■ **WRITTEN INSTRUCTION**: Copy out every one of the records below, reproducing each line with no changes.

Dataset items
[START]

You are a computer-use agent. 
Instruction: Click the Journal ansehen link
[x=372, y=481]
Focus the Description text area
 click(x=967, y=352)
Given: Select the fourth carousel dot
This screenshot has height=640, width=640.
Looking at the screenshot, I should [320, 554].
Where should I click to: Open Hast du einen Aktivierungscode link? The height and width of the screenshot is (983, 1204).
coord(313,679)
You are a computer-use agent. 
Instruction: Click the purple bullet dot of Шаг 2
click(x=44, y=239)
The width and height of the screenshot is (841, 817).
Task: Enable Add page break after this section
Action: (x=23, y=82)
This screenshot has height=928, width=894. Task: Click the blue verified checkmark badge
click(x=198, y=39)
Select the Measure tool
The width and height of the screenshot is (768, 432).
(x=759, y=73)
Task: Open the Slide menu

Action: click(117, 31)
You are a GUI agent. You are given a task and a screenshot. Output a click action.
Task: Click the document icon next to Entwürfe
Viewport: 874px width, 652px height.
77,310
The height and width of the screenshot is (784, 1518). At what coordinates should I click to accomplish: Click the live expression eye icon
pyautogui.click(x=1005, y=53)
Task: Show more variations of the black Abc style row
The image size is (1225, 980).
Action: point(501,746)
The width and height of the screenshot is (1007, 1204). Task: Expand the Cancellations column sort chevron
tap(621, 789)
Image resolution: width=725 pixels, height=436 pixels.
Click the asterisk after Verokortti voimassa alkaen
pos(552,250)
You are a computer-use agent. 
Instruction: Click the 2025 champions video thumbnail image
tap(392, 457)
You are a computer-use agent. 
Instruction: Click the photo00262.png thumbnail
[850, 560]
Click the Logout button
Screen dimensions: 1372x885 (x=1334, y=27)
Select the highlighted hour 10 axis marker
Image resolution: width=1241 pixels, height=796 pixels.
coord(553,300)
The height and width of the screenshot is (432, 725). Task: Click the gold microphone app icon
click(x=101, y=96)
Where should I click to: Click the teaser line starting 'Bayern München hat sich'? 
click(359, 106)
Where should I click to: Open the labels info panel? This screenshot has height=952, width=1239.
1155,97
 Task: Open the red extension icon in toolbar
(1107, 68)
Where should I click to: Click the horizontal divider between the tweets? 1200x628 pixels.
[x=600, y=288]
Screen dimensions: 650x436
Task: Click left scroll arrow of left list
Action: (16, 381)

[END]

■ **ANSWER IN FULL**:
You are a computer-use agent. 
Instruction: Click the Journal ansehen link
[x=372, y=481]
Focus the Description text area
 click(x=967, y=352)
Given: Select the fourth carousel dot
This screenshot has height=640, width=640.
Looking at the screenshot, I should [320, 554].
Where should I click to: Open Hast du einen Aktivierungscode link? The height and width of the screenshot is (983, 1204).
coord(313,679)
You are a computer-use agent. 
Instruction: Click the purple bullet dot of Шаг 2
click(x=44, y=239)
The width and height of the screenshot is (841, 817).
Task: Enable Add page break after this section
Action: (x=23, y=82)
This screenshot has height=928, width=894. Task: Click the blue verified checkmark badge
click(x=198, y=39)
Select the Measure tool
The width and height of the screenshot is (768, 432).
(x=759, y=73)
Task: Open the Slide menu

Action: click(117, 31)
You are a GUI agent. You are given a task and a screenshot. Output a click action.
Task: Click the document icon next to Entwürfe
Viewport: 874px width, 652px height.
77,310
The height and width of the screenshot is (784, 1518). At what coordinates should I click to accomplish: Click the live expression eye icon
pyautogui.click(x=1005, y=53)
Task: Show more variations of the black Abc style row
The image size is (1225, 980).
Action: point(501,746)
The width and height of the screenshot is (1007, 1204). Task: Expand the Cancellations column sort chevron
tap(621, 789)
Image resolution: width=725 pixels, height=436 pixels.
Click the asterisk after Verokortti voimassa alkaen
pos(552,250)
You are a computer-use agent. 
Instruction: Click the 2025 champions video thumbnail image
tap(392, 457)
You are a computer-use agent. 
Instruction: Click the photo00262.png thumbnail
[850, 560]
Click the Logout button
Screen dimensions: 1372x885 (x=1334, y=27)
Select the highlighted hour 10 axis marker
Image resolution: width=1241 pixels, height=796 pixels.
coord(553,300)
The height and width of the screenshot is (432, 725). Task: Click the gold microphone app icon
click(x=101, y=96)
Where should I click to: Click the teaser line starting 'Bayern München hat sich'? 
click(359, 106)
Where should I click to: Open the labels info panel? This screenshot has height=952, width=1239.
1155,97
 Task: Open the red extension icon in toolbar
(1107, 68)
Where should I click to: Click the horizontal divider between the tweets? 1200x628 pixels.
[x=600, y=288]
Screen dimensions: 650x436
Task: Click left scroll arrow of left list
Action: (16, 381)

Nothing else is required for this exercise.